LIKE for asking, never understood either...  Maybe measured like a TV and diagonal?  LOL  I agree with Warren.  Whole rack/brisket 40 though.


----------



## Bearcarver (Jan 11, 2019)

I never actually measured any of mine that I can remember.

But I would say the difference between an MES 30 and an MES 40 is approximately 10".
And I would guess the MES 30 is closer to 30" than it is 20" or 40" high.
And I would also guess the MES 40 is closer to 40" than it is to 30" or 50" high.

I never even saw a "Masterbuilt 40" Propane Smoker" up close, but I'd venture to guess it's closer to 40" high than it is to 30" or 50" high.

It would look pretty stupid to call an MES 40---An "MES 41 & 7/16" or an "MES 39 & 27/32"

My 2 cents,

Bear


----------



## HalfSmoked (Jan 15, 2019)

The rack size does determine the size of the smoker as well as 40" is 4" bigger than 36" on my tape measure.  

Warren


----------



## Murdy (Jan 15, 2019)

"It would look pretty stupid to call an MES 40---An "MES 41 & 7/16" or an "MES 39 & 27/32" "

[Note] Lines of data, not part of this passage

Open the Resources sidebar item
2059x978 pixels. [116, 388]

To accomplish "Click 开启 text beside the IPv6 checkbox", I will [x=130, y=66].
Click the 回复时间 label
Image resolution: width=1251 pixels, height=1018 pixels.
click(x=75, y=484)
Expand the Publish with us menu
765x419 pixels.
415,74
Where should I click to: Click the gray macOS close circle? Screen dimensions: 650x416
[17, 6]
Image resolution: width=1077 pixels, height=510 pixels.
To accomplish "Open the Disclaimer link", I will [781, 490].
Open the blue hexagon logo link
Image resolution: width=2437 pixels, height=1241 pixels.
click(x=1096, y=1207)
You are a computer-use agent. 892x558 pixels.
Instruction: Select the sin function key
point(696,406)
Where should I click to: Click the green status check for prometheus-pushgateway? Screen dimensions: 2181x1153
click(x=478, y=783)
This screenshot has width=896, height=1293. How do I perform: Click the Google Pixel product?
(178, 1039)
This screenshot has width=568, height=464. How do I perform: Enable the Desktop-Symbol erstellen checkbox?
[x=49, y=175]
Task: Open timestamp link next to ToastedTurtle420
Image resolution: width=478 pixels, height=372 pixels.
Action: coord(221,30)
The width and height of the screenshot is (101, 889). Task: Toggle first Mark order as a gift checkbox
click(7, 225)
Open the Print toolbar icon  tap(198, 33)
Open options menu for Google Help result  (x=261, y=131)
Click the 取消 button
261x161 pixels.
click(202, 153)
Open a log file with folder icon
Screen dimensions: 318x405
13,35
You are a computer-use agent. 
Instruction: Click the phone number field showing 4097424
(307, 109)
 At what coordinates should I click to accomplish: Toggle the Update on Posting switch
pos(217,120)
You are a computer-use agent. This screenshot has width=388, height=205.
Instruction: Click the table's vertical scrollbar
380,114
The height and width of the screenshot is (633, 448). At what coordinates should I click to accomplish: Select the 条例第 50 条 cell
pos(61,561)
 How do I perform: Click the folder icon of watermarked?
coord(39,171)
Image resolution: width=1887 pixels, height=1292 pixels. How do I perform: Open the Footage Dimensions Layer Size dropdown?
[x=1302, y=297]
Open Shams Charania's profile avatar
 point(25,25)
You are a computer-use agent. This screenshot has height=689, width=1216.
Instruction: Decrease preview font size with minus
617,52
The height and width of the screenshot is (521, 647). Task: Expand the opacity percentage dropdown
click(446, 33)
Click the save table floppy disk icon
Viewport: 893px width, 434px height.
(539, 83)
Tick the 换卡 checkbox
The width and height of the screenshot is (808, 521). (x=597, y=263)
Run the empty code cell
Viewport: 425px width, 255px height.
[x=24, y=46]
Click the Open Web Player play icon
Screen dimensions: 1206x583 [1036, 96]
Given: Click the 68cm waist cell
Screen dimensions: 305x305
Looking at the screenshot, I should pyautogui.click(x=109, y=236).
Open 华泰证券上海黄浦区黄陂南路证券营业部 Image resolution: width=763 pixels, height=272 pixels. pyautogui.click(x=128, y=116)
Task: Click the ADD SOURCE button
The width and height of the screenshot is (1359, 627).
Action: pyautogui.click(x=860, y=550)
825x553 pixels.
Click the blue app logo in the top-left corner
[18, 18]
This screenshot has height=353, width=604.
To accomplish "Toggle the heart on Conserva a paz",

I'd be willing to bet the nominal size, with just about any manufacturer, is larger than the actual size.  Border-line fraud, but they've been getting away with selling 2x4's that are 1 3/4 by 3 1/2 forever.


----------



## solman (Jan 15, 2019)

my "40-inch" masterbuilt is exactly 24" wide. they could've just called it a "24-inch propane smoker" and it wouldn't look stupid at all. "40-inch" makes absolutely no sense at all, and is completely stupid.


----------



## Bearcarver (Jan 15, 2019)

Murdy said:


> "It would look pretty stupid to call an MES 40---An "MES 41 & 7/16" or an "MES 39 & 27/32" "
> 
> I'd be willing to bet the nominal size, with just about any manufacturer, is larger than the actual size.  Border-line fraud, but they've been getting away with selling 2x4's that are 1 3/4 by 3 1/2 forever.




If I remember correctly my Dodge Ram with an 8' Bed, actually had a 98" Bed.

"Reverse--Fraud"??

Bear


----------